While Virgin Galactic might be waiting on customers, the reverse is also true. The satellite industry is eager to see if LauncherOne and other dedicated small satellite launchers like Firefly Space Systems’ Firefly Alpha and Lockheed Martin’s Athena will be able to carve a niche in the market. According to Whitesides, LauncherOne delivers 225 kilograms (500lbs) to orbit for $10 million — a price point he said benefits from the unique qualities of an air-launch system.
“We can share many assets — everything from personnel and facilities to our carrier aircraft — with other business lines within the company, meaning we are much less sensitive to flight rate and that we don’t need to pass nearly as many costs along to our customers as traditional launch providers do,” he said.

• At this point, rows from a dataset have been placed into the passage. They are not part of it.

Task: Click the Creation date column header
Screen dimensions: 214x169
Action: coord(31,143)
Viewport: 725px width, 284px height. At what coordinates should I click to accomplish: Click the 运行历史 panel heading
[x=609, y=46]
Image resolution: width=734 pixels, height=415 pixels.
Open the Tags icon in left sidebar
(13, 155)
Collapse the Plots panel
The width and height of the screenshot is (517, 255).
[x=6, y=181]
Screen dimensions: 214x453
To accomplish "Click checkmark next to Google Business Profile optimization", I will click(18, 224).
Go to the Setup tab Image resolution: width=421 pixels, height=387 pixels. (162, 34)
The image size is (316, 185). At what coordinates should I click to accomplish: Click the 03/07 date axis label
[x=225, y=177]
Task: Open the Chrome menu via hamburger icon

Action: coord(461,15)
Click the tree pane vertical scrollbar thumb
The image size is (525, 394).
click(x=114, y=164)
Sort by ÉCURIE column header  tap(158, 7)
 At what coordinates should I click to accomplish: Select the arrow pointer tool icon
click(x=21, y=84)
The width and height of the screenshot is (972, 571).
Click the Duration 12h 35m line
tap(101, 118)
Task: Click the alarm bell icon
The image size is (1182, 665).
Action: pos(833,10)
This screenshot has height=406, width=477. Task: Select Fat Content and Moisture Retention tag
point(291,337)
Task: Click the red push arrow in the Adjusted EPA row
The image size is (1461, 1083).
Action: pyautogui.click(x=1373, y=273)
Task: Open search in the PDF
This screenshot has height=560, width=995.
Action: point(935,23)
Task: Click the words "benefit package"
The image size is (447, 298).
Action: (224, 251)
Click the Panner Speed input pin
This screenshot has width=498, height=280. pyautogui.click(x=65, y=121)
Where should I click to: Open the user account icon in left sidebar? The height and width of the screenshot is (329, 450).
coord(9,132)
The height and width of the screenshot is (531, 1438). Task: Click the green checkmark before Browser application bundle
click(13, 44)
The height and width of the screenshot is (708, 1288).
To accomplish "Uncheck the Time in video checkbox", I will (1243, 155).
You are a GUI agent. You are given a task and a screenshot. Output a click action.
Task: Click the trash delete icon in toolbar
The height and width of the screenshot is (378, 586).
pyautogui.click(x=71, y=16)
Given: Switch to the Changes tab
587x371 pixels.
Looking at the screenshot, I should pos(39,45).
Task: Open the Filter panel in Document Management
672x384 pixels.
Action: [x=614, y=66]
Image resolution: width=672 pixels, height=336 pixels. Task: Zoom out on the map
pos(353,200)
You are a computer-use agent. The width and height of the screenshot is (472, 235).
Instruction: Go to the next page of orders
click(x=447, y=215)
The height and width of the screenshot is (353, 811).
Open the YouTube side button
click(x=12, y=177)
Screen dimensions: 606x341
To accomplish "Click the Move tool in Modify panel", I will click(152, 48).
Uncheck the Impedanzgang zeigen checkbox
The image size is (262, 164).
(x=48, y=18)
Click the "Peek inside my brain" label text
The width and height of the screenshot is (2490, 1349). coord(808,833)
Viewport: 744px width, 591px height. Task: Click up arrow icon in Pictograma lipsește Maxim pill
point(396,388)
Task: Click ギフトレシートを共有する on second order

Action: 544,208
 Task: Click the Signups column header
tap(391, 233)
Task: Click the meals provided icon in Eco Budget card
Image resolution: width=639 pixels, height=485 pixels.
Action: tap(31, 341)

Also relevant is whether or not the rumors of Google having interest in owning part of the company are true. Aabar Investments, based in the UAE, owns approximately one third of Richard Branson’s Virgin Galactic. Google’s potential stake would come on the heels of its other recent aerospace purchases: Titan Aerospace and Skybox Imaging. Virgin Galactic could fit nicely into a larger satellite plan like that which Google is still reportedly musing.
“They [Google] have the atmospheric [Unmanned Aircraft Systems] UAS’s, so they have the ability to get sensors and cameras high up in the atmosphere, and then they have the satellites that can go into Low Earth Orbit for geospatial applications. What’s missing: a delivery method,” said Blades. “Obviously the Titan aircraft deliver themselves, [but] the satellites don’t … it wouldn’t surprise me at all if they at least took a stake in [Virgin Galactic] and then they [Google, would] have almost a guaranteed access to space.”
Whitesides said nothing about Google specifically, but hinted, perhaps, that Virgin Galactic’s technology has caught the eye of more than just potential customers.
“It’s our policy not to discuss speculation, but we are encouraged by the interest in our launch technology shown by a wide variety of companies,” he said.